Copy exactly, and only, the lines between the start of the entries below and the line containing "1200x940 pixels.", both inclusive. Omit pictures.

◆ EXCERPTED RECORDS:

****************************************

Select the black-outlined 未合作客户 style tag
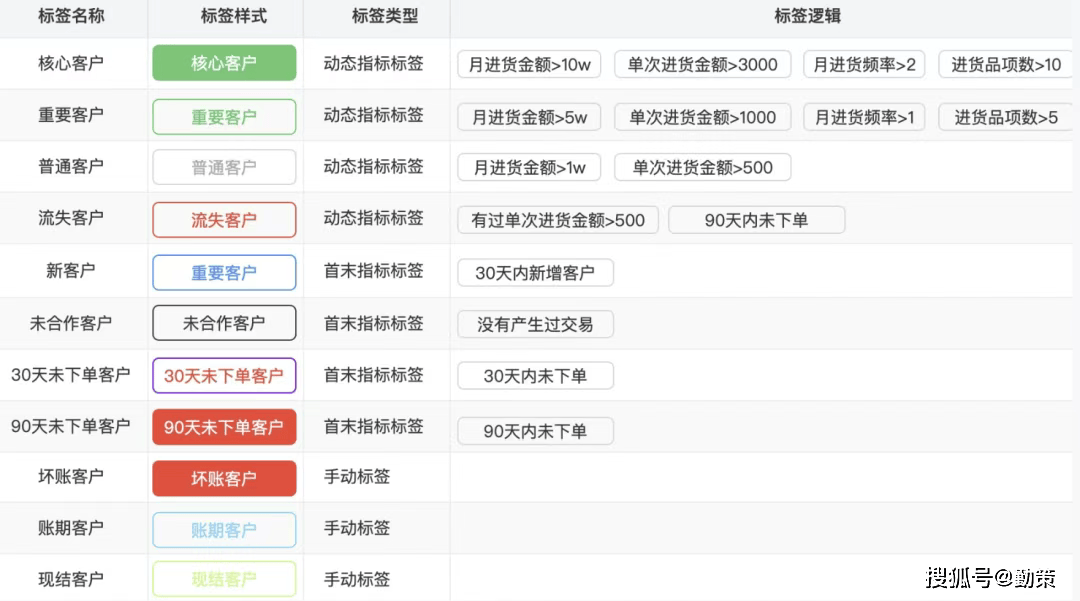Image resolution: width=1080 pixels, height=601 pixels. [224, 323]
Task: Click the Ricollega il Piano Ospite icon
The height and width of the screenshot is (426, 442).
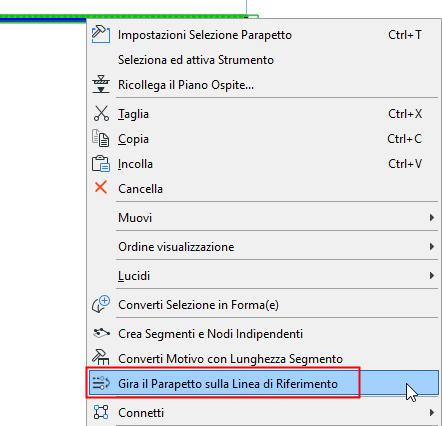Action: pyautogui.click(x=101, y=84)
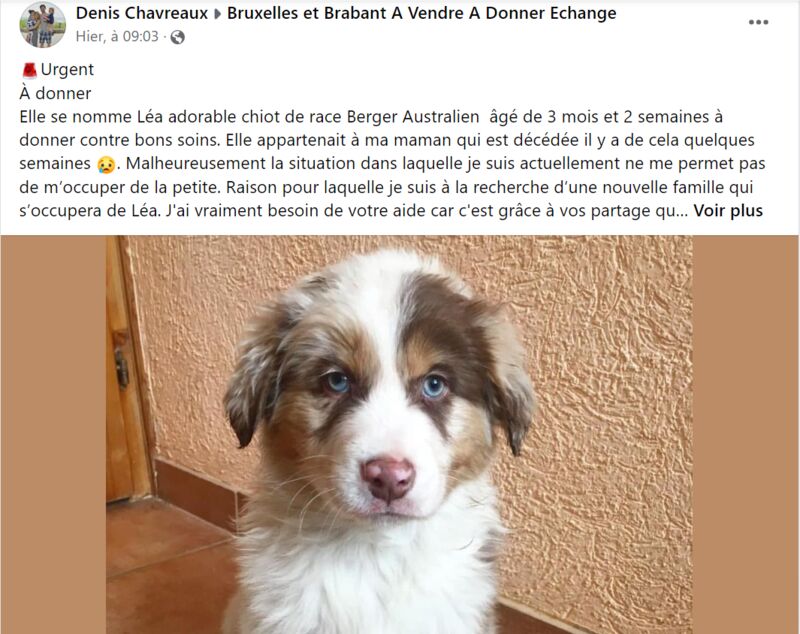Click the brown margin left of the photo
The height and width of the screenshot is (634, 800).
point(54,435)
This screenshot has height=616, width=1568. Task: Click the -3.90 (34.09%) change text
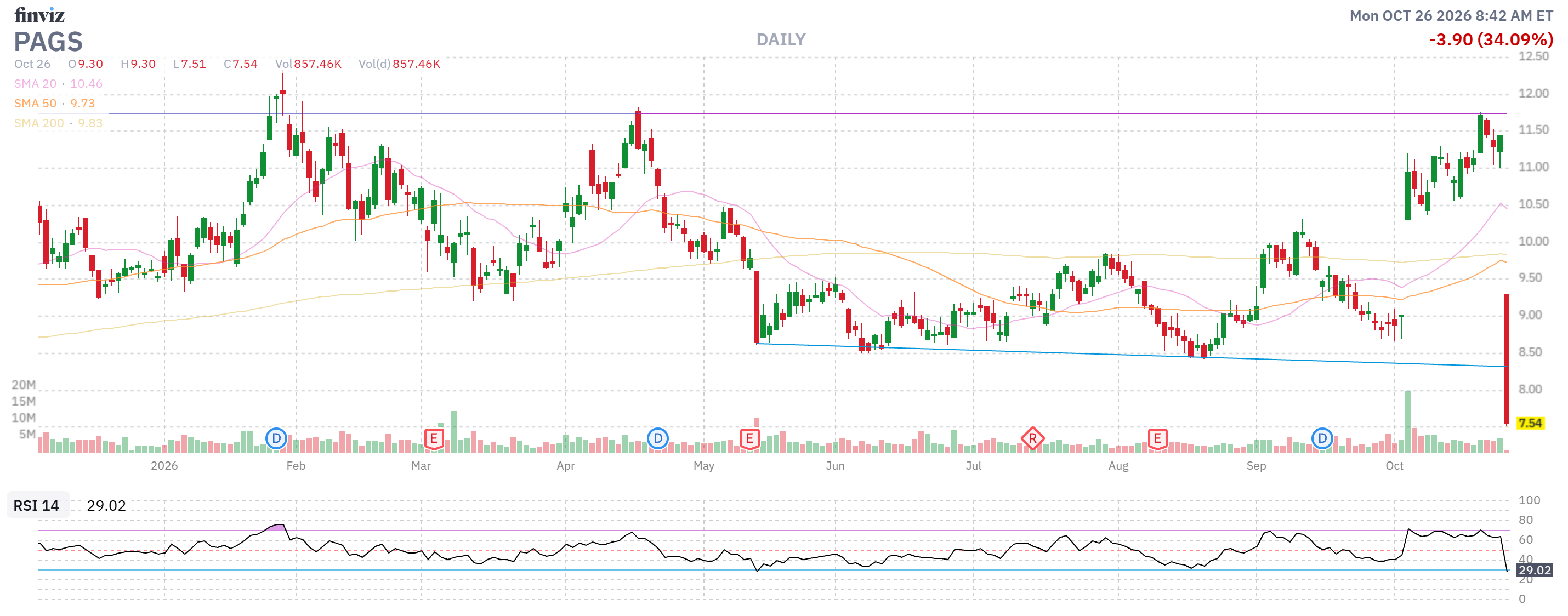(1491, 39)
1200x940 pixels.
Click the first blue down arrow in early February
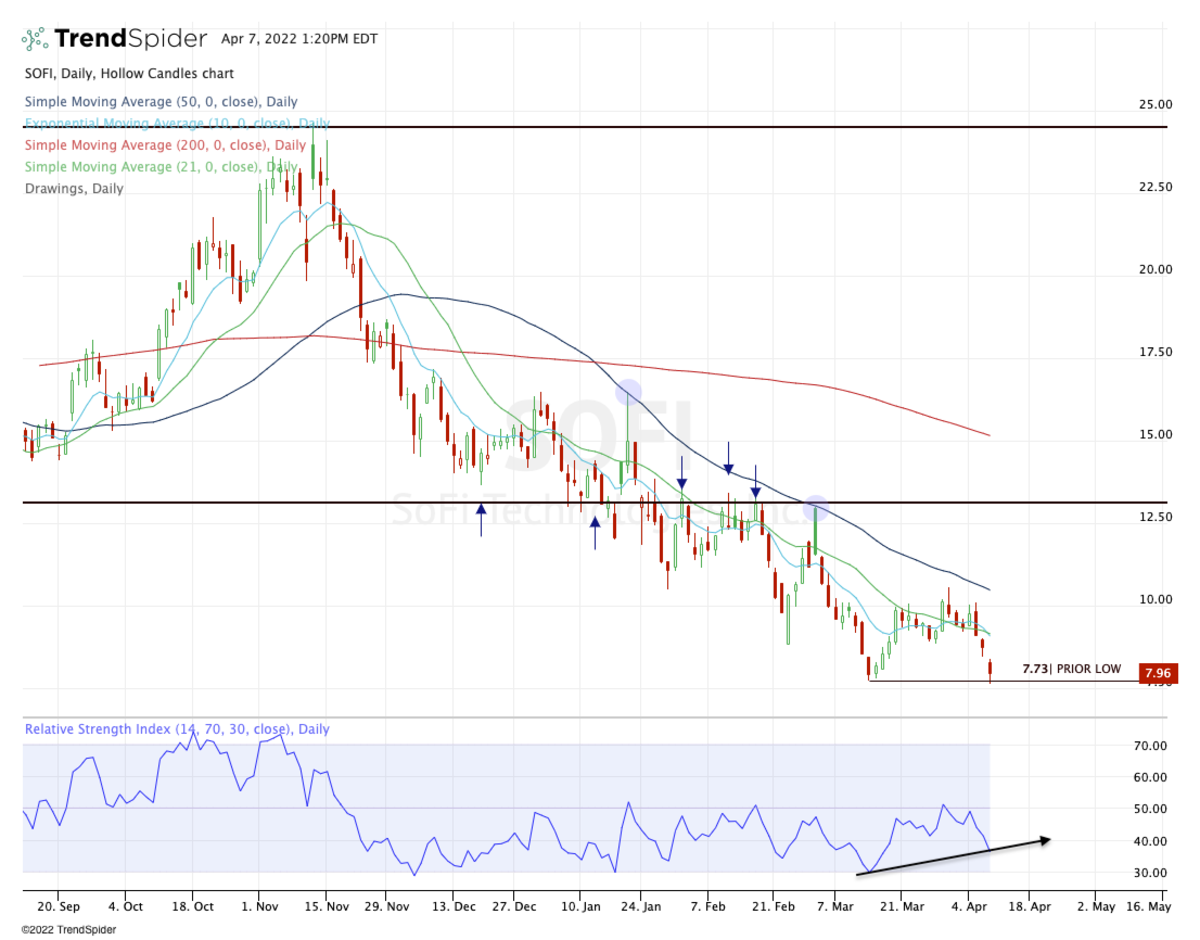[x=682, y=473]
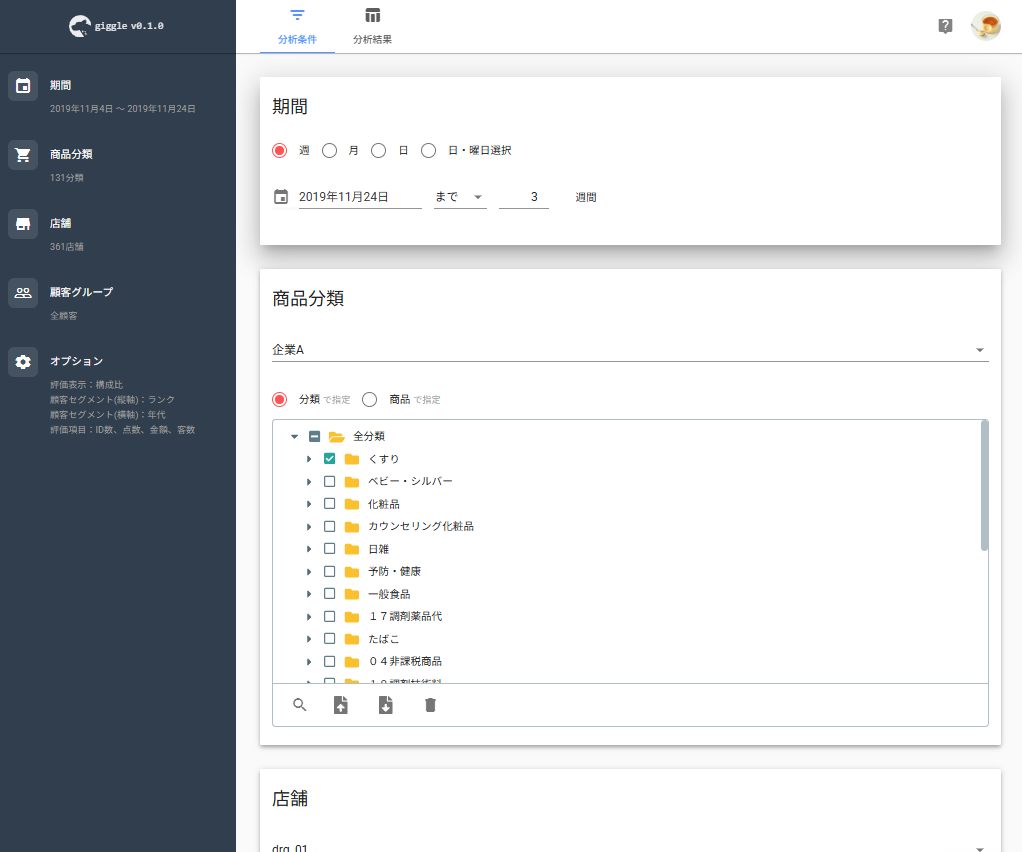Image resolution: width=1022 pixels, height=852 pixels.
Task: Click the store 店舗 icon in sidebar
Action: point(23,224)
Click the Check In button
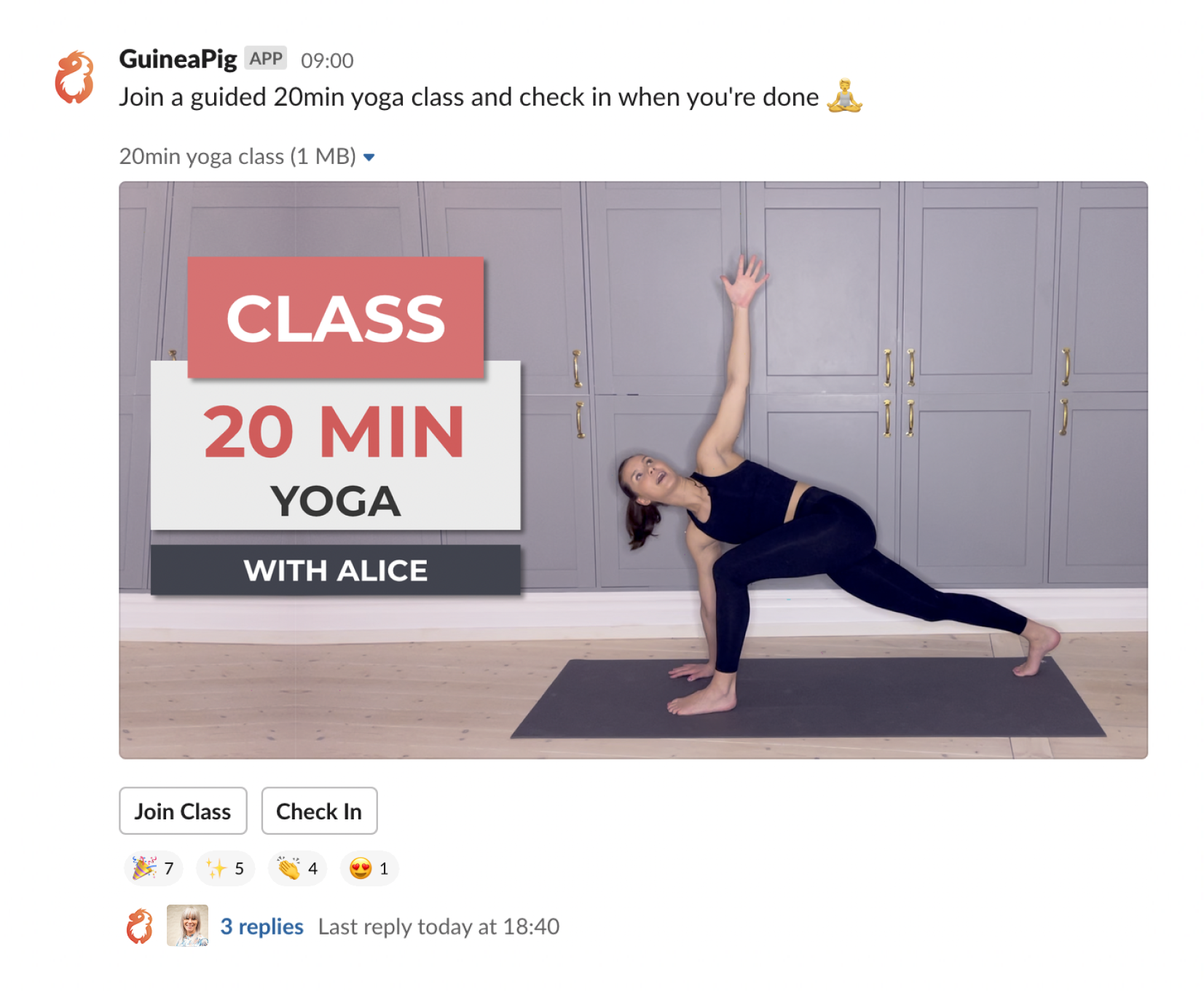 coord(319,811)
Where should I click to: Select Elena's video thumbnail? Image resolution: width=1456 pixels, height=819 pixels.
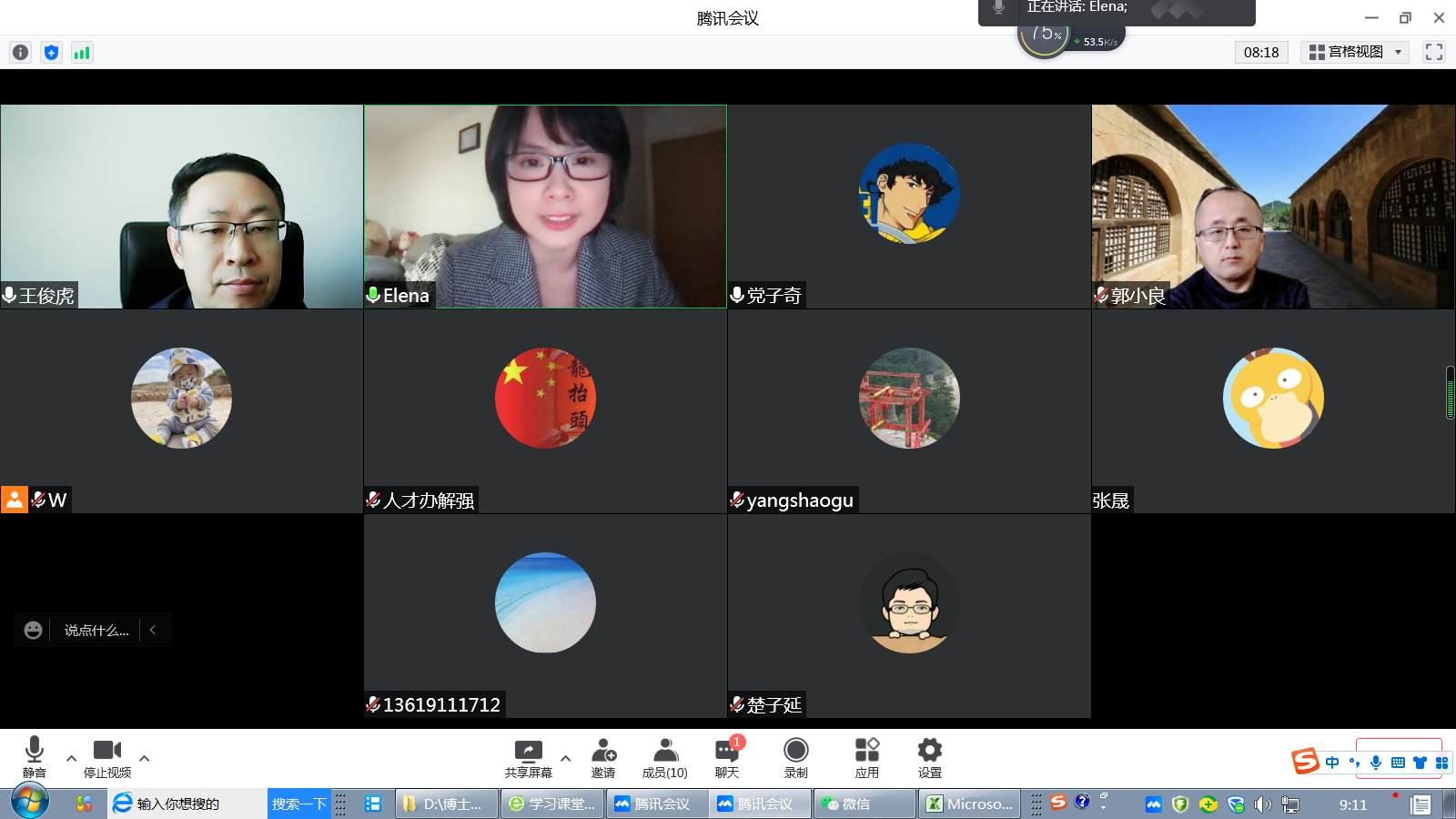[545, 207]
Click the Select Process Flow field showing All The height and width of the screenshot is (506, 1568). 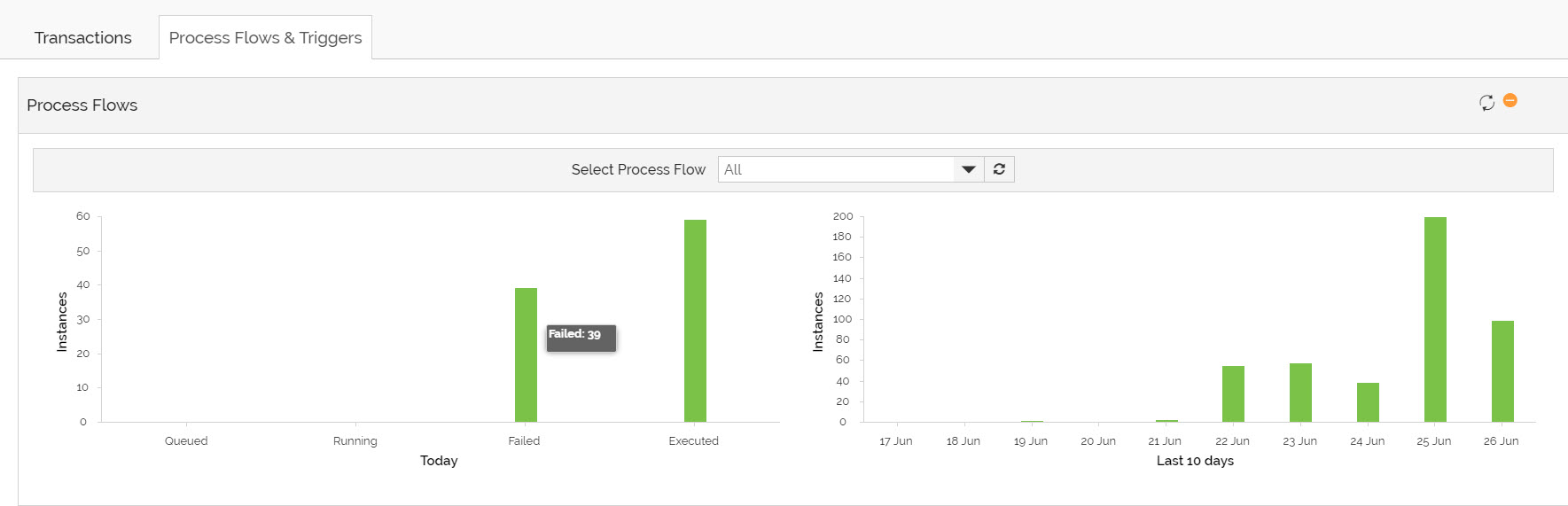pyautogui.click(x=835, y=169)
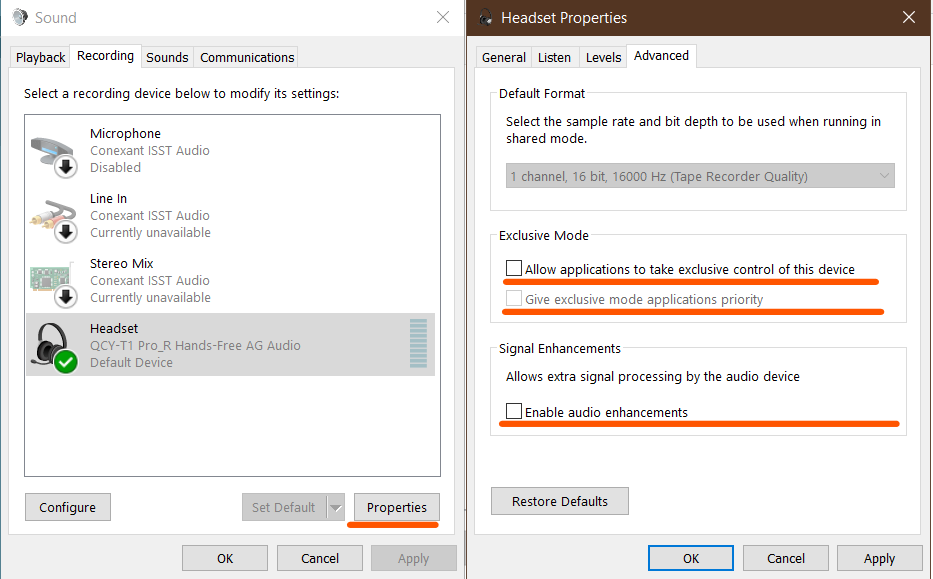Image resolution: width=933 pixels, height=579 pixels.
Task: Click the green default-device checkmark badge
Action: click(x=66, y=361)
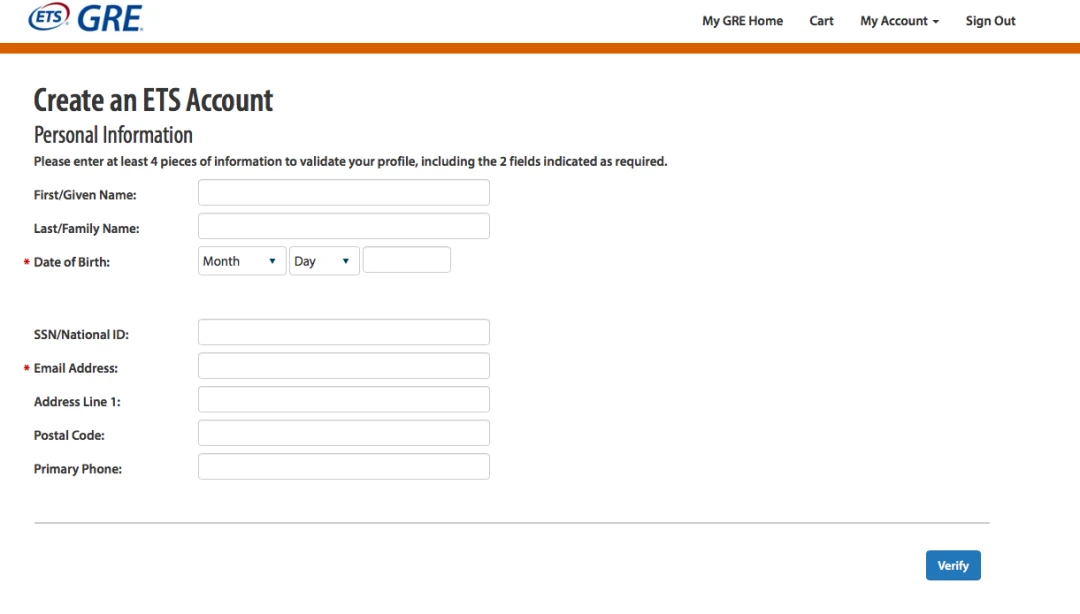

****************************************

◆ RESPONSE BOX:
Select the black-outlined 未合作客户 style tag
Image resolution: width=1080 pixels, height=601 pixels. [224, 323]
Task: Click the Ricollega il Piano Ospite icon
The height and width of the screenshot is (426, 442).
Action: pyautogui.click(x=101, y=84)
Click the brown margin left of the photo
The height and width of the screenshot is (634, 800).
point(54,435)
This screenshot has height=616, width=1568. Task: Click the -3.90 (34.09%) change text
(1491, 39)
1200x940 pixels.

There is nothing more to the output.